What to do:
Set down, please, exactly the lines below that run from the line with "Task: Choose the large car category icon" to the line with "Task: Click the # column header", both lines included.

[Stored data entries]
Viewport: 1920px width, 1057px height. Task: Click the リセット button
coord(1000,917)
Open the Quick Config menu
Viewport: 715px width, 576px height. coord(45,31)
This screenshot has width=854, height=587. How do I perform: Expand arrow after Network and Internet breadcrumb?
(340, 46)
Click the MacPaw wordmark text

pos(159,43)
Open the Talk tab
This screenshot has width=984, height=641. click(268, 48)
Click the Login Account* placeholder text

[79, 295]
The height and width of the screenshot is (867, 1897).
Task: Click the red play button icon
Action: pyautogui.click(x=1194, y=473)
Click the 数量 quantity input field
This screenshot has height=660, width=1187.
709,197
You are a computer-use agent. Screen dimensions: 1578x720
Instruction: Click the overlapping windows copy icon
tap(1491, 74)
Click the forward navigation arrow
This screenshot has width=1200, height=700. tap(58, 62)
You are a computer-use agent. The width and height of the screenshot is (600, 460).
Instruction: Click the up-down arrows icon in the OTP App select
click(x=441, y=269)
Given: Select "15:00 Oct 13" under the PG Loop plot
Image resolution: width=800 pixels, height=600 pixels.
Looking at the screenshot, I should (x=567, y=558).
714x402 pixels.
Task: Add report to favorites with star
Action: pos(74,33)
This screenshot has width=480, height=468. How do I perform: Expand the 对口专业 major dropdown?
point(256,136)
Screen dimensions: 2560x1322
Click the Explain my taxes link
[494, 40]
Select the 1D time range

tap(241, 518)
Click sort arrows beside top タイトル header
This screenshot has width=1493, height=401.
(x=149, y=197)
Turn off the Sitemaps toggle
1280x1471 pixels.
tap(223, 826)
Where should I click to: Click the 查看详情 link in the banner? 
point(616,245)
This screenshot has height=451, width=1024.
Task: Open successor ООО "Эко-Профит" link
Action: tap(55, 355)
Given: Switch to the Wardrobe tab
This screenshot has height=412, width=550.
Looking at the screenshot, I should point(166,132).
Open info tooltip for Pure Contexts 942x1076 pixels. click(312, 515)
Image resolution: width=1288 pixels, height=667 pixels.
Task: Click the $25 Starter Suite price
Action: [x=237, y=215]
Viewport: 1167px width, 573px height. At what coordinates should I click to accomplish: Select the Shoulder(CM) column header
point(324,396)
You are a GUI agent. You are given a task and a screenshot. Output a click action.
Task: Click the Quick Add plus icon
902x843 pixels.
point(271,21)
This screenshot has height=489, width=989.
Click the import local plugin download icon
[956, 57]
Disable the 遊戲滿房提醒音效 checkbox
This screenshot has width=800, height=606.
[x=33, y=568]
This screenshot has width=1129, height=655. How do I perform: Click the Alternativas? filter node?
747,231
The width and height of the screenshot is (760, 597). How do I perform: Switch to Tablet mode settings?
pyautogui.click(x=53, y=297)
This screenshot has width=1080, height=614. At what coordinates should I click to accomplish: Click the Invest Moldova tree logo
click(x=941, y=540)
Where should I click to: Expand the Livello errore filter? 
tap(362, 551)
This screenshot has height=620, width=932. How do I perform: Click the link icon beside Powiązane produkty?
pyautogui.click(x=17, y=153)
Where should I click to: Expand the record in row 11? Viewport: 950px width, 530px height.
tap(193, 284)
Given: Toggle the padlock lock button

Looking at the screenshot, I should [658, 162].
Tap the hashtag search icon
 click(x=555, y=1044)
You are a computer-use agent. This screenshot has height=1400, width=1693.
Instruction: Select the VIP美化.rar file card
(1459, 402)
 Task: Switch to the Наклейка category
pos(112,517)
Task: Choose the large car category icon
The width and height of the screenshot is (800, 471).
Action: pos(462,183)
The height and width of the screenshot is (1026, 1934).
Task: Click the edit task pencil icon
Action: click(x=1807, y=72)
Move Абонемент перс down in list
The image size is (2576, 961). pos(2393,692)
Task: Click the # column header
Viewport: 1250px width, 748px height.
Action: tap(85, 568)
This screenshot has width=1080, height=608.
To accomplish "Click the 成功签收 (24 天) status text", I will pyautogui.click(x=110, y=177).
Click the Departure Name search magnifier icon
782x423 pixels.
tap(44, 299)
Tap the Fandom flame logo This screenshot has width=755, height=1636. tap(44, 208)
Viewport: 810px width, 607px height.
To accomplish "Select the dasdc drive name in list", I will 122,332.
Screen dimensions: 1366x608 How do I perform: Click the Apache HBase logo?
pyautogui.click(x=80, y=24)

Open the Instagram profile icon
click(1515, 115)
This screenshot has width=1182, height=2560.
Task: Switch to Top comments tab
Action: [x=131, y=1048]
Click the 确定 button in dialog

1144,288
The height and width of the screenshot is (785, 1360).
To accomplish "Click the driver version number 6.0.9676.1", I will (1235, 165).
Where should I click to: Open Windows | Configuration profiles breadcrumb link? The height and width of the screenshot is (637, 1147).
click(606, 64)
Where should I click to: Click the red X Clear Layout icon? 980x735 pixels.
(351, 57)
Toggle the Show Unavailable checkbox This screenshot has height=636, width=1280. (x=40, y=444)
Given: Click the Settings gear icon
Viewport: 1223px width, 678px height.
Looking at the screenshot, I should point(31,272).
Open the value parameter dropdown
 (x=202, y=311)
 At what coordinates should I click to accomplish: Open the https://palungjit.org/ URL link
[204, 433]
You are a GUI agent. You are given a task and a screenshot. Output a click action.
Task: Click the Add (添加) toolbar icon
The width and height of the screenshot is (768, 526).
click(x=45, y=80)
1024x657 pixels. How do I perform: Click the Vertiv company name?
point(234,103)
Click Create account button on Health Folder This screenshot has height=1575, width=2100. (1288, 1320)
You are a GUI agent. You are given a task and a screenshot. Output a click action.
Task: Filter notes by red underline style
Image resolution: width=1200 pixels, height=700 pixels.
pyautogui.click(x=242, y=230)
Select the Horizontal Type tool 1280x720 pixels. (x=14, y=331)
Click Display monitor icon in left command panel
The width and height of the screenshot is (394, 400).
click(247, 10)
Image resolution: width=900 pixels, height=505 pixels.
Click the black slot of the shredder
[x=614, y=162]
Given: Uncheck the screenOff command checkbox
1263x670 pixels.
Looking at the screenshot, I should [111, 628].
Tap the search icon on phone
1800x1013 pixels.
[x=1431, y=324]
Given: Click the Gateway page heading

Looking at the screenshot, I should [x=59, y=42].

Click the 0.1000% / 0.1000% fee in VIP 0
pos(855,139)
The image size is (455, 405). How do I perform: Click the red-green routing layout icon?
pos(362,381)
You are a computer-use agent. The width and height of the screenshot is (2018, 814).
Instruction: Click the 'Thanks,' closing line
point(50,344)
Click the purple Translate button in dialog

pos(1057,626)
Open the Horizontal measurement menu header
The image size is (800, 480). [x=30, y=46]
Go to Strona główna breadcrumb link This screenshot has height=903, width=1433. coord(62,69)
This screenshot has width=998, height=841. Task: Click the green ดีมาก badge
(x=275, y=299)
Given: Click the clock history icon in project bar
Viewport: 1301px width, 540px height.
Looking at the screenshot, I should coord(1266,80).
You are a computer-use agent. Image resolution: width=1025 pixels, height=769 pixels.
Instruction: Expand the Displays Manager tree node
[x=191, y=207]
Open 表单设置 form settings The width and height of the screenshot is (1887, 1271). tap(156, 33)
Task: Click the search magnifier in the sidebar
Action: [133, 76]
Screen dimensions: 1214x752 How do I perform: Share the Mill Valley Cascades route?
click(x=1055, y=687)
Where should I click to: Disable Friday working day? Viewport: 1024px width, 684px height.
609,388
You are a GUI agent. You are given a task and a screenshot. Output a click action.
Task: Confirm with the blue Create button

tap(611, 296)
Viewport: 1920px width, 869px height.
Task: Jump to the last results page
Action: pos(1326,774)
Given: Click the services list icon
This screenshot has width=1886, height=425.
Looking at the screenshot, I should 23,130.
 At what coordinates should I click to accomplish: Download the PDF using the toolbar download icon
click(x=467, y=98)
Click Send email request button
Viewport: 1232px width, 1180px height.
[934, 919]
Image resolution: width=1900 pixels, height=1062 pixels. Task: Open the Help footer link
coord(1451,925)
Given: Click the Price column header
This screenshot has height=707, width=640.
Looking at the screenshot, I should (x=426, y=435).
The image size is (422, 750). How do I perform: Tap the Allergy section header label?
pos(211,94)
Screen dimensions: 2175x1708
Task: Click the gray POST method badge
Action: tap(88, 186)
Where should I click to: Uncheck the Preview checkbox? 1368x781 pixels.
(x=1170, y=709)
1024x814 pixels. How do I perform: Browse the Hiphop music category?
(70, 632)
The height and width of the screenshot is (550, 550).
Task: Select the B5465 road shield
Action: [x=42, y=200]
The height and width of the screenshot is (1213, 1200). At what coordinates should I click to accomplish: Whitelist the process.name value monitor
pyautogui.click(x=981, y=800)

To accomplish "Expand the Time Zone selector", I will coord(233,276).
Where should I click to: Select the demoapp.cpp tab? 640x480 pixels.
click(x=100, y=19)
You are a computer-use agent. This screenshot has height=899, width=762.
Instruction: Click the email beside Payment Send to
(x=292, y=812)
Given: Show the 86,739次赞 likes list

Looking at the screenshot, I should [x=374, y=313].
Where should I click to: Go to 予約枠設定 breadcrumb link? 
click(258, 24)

Result:
Task: Choose the large car category icon
The width and height of the screenshot is (800, 471).
Action: pos(462,183)
The height and width of the screenshot is (1026, 1934).
Task: Click the edit task pencil icon
Action: click(x=1807, y=72)
Move Абонемент перс down in list
The image size is (2576, 961). pos(2393,692)
Task: Click the # column header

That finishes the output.